Itulah sepenggal kisah
Dawala dan Hilangnya Jimat Kalimasada dalam pementasan drama kelompok teater
El-Nama di Teater Kecil Taman Ismail Marzuki, Kamis (24/11/2016). Kolaborasi antara cerita pewayangan
dengan wayang orang betawi, serta sisipan lelucon menjadikan cerita ini menarik
dan tak membosankan.
Achmad “Echo” Chotib,
sutradara teater El-Nama mengatakan, ide awal cerita tersebut muncul dari keingintahuannya
tentang akar budaya betawi.
”Saya tertarik dengan seni budaya Betawi
karena rasa keingintahuan saya
sebagai orang Betawi yang dibesarkan secara urban. Saya
sudah banyak bersentuhan dengan beragam tradisi, seperti Betawi, Jawa dan Sunda.
Sementara untuk tradisi betawi sendiri hanya sedikit yang saya tahu,” ucapnya.

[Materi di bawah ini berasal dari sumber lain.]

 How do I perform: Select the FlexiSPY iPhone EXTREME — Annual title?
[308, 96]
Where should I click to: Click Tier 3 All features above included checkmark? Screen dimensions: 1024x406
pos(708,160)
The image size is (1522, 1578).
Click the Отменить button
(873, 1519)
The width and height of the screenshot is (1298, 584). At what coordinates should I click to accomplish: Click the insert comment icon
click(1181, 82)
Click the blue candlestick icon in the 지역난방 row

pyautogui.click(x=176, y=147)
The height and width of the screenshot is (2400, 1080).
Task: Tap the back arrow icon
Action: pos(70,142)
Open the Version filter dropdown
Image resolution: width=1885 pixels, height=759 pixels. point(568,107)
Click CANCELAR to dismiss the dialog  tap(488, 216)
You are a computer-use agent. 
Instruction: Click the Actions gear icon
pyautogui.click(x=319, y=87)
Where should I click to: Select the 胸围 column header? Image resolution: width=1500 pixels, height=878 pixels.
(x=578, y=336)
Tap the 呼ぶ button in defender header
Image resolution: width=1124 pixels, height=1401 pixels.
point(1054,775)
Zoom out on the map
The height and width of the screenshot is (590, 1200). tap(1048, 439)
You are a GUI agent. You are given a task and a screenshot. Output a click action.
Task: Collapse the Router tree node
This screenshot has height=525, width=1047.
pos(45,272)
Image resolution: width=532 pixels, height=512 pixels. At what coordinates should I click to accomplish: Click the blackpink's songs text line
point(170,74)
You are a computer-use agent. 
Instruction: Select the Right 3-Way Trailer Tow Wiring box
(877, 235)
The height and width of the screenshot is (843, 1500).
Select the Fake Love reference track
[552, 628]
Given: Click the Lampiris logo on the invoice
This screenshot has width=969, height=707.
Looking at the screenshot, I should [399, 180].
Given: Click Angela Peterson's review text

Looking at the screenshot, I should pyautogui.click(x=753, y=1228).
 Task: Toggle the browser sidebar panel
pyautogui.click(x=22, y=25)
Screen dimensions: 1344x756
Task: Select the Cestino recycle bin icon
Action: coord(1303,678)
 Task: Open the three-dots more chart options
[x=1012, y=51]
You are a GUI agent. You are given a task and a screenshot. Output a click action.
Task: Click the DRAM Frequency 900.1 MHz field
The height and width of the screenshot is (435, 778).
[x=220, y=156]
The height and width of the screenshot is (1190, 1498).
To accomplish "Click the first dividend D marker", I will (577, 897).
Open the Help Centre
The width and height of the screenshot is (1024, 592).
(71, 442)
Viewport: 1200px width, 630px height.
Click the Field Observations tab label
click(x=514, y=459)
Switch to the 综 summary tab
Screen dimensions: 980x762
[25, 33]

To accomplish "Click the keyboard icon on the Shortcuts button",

Echo mengatakan konsep yang
mereka buat dalam tiap cerita selalu mengabungkan unsur kedaerahan yang tak
lepas dari nilai-nilai dakwah. Ia menambahkan memang kebetulan teater
El-Nama selalu mementaskan pertunjukan yang bernilai religius. Mulai dari Hamlet, Kocak
Kacik, hingga Ora Somong selalu memiliki unsur religius
yang sudah menjadi ciri khas mereka.
Di samping itu, latar cerita yang berganti ganti
serta menyatukan unsur wayang orang betawi dalam cerita pewayangan merupakan
sebuah tantangan tersendiri baginya dan kru El-Nama. ”Itu
adalah tantangan saya pikir.kemudian juga karena ini adalah opera, opera wayang
orang Betawi.wayang Betawinya aja orang belum tentu kenal kan? sedikit orang
kenal wayang orang betawi,” jelasnya.
Kelompok El-Nama merupakan salah satu dari 265 grup teater
yang mengikuti acara tahunan Festival Teater Jakarta 2016 (FTJ) dengan tema transisi. Acara yang diadakan dari tanggal 21 november hingga 9 desember ini
mengadakan berbagai acara dari pertunjukan teater, workshop, hingga fotografi.